[Dataset entries]
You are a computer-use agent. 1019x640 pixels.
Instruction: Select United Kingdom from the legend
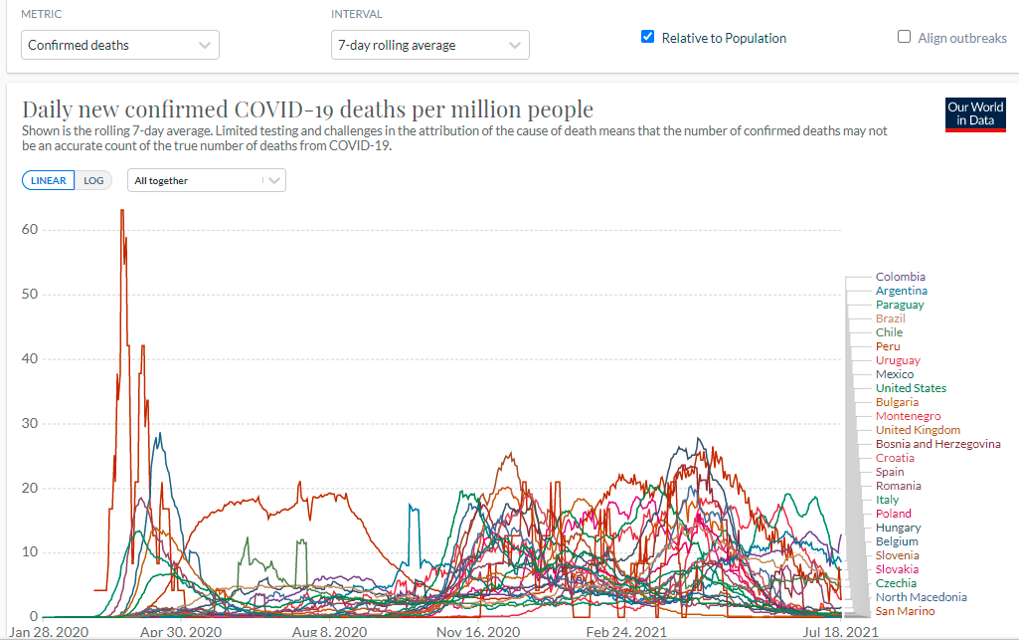coord(918,430)
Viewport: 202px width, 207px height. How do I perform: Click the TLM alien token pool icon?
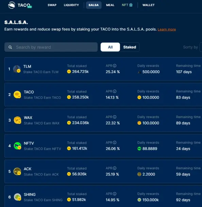tap(17, 69)
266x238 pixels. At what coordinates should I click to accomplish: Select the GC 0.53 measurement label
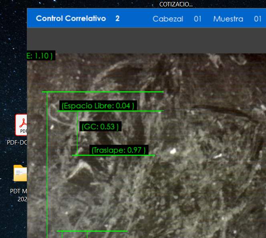tap(100, 127)
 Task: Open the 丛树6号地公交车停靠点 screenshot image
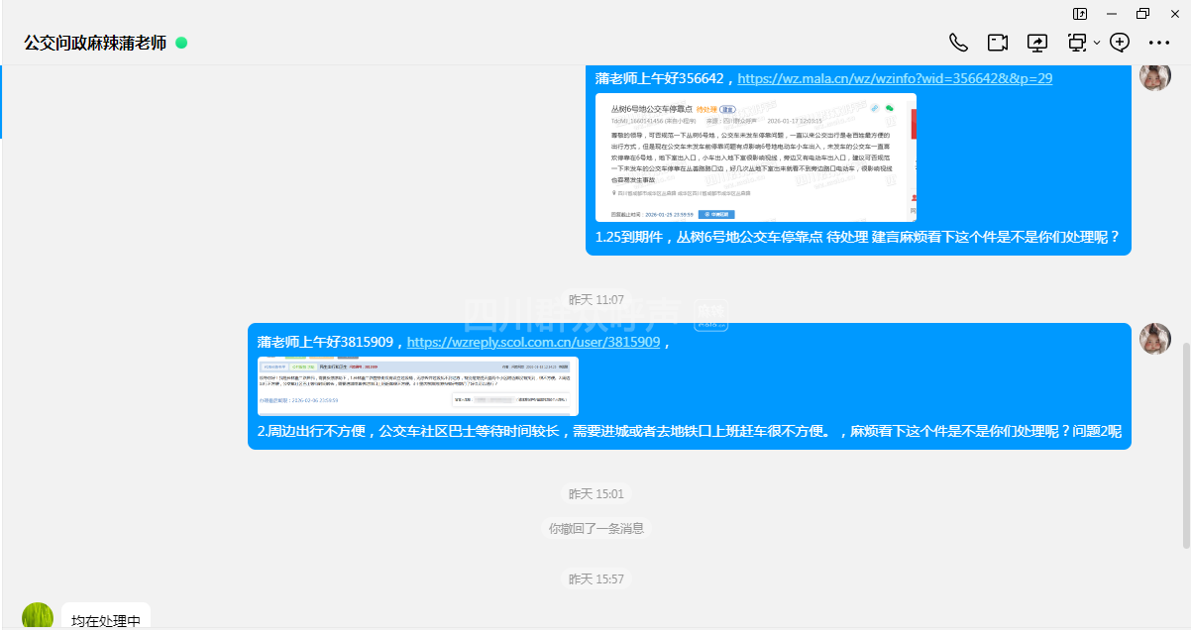point(755,158)
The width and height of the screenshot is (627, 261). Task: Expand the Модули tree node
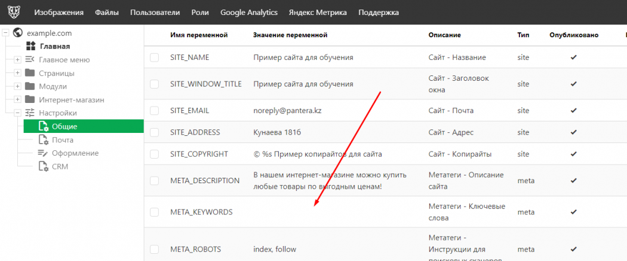(x=18, y=86)
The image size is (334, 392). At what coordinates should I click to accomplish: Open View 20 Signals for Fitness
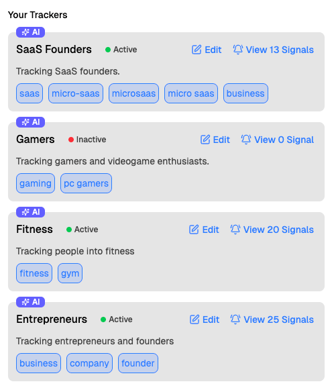(272, 230)

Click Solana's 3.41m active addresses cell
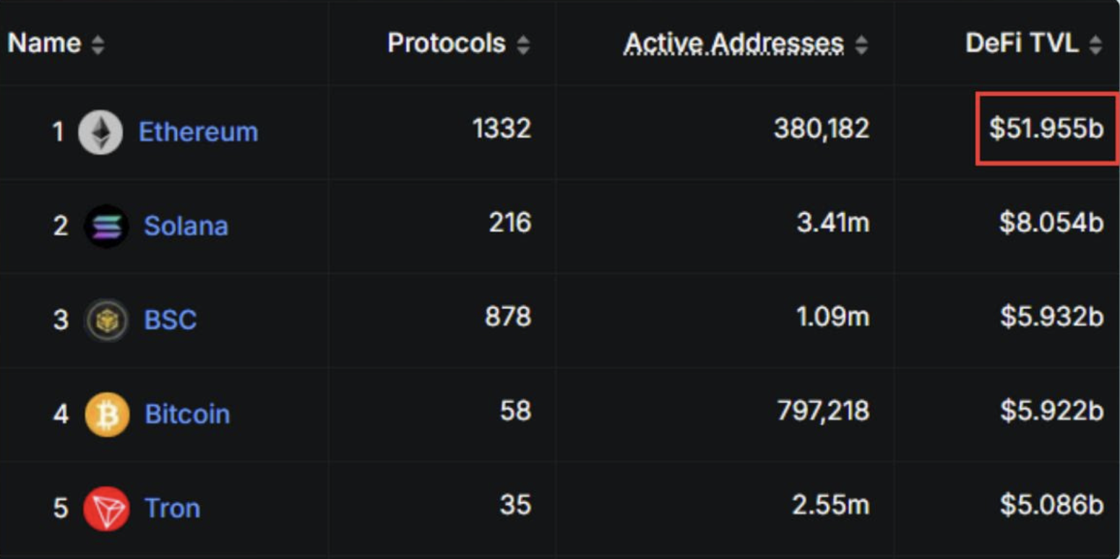(x=832, y=223)
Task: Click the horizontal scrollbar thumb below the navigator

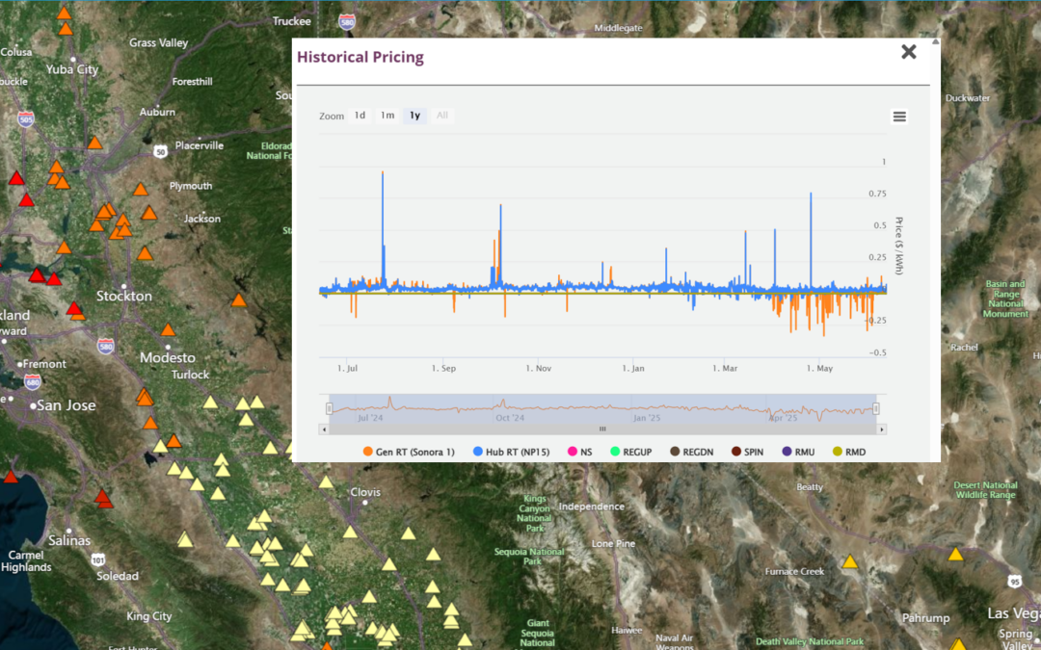Action: [x=602, y=429]
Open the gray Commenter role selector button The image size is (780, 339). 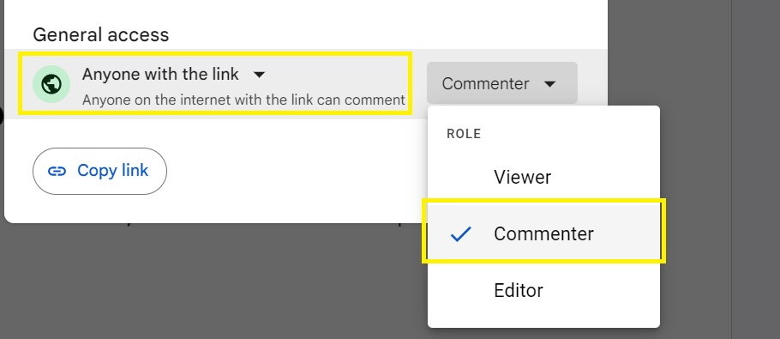coord(502,83)
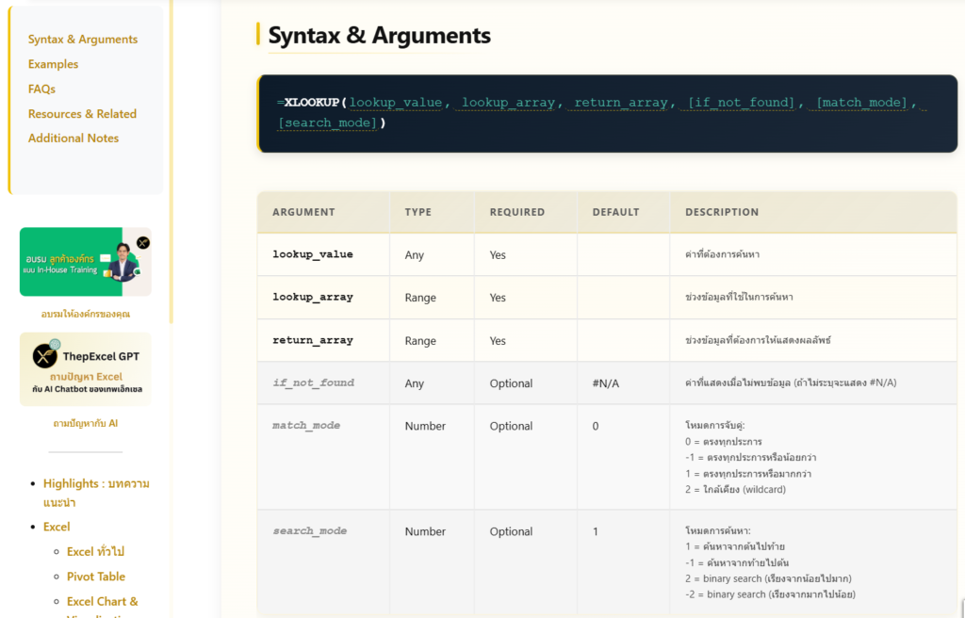Select the "Excel ทั่วไป" subcategory

94,551
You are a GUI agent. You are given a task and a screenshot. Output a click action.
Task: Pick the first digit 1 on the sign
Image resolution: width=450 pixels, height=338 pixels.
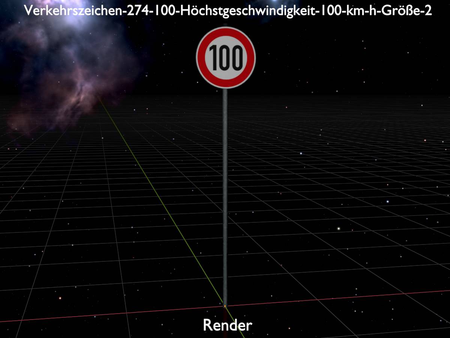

**PROBLEM TO WORK ON:**
From the entries above, copy each line that holds "agent".

**ANSWER FOR THE TASK:**
You are a computer-use agent. 1019x640 pixels.
You are a GUI agent. You are given a task and a screenshot. Output a click action.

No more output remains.